Without the pictures, give the entries below again exactly as written.
═══ Input records
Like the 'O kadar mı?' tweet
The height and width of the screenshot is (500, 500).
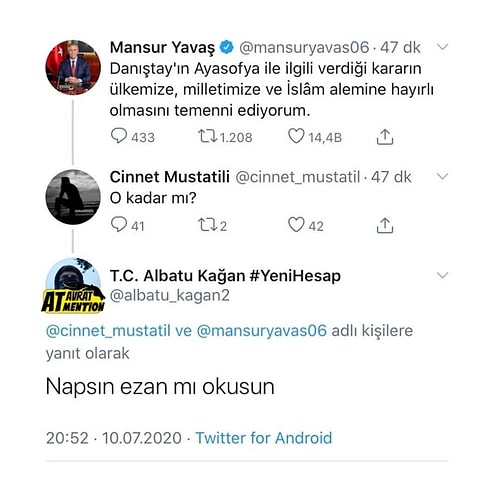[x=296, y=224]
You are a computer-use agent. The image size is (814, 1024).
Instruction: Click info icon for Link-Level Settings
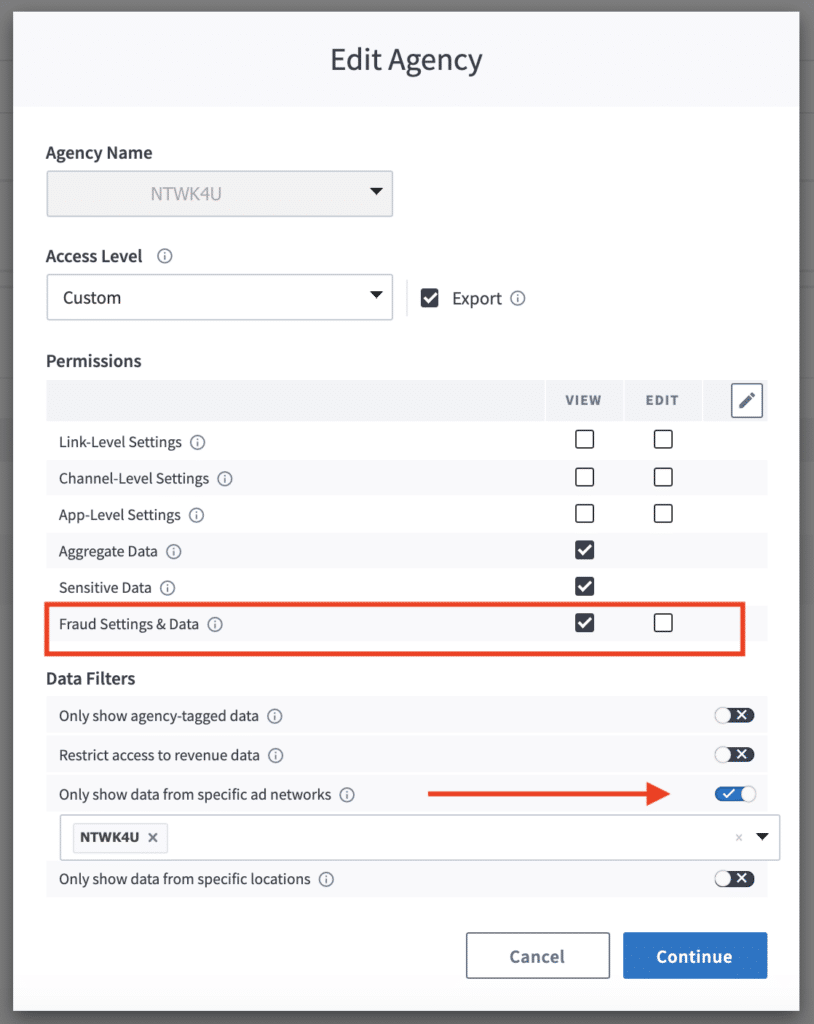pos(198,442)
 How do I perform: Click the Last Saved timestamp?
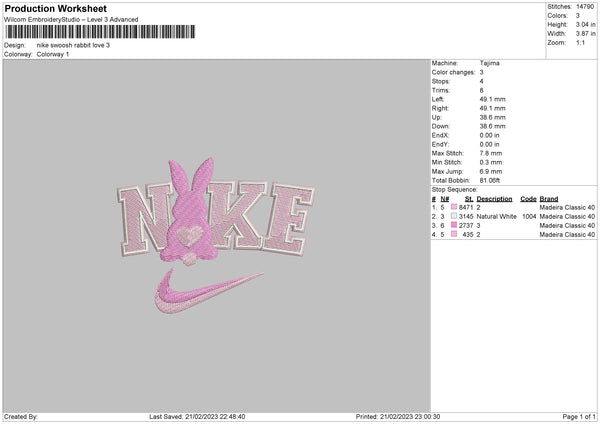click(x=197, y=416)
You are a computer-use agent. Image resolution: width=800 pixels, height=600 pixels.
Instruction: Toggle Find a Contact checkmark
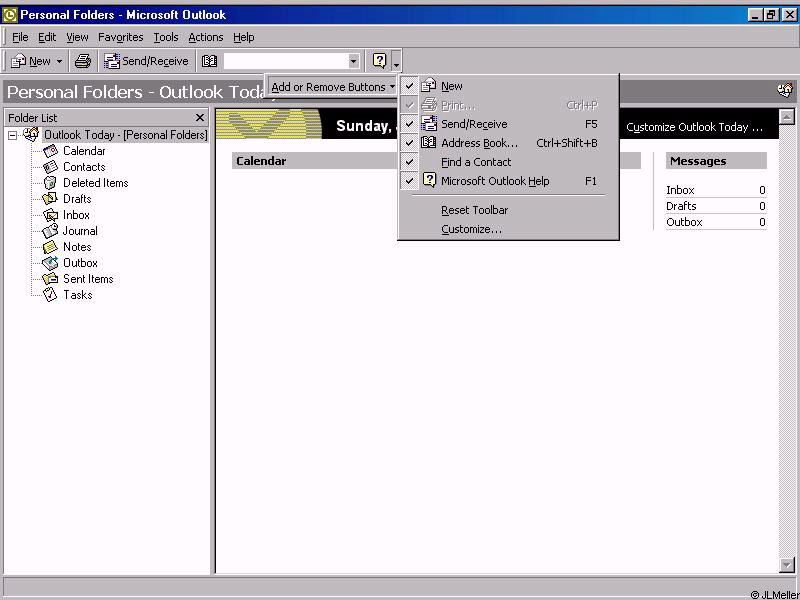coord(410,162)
══════
> Task output
Like the 'O kadar mı?' tweet
The height and width of the screenshot is (500, 500).
[x=296, y=224]
You are a computer-use agent. The image size is (814, 1024).
Instruction: Click info icon for Link-Level Settings
pos(198,442)
 How do I perform: Click the Last Saved timestamp?
click(x=197, y=416)
You are a computer-use agent. Image resolution: width=800 pixels, height=600 pixels.
Instruction: Toggle Find a Contact checkmark
coord(410,162)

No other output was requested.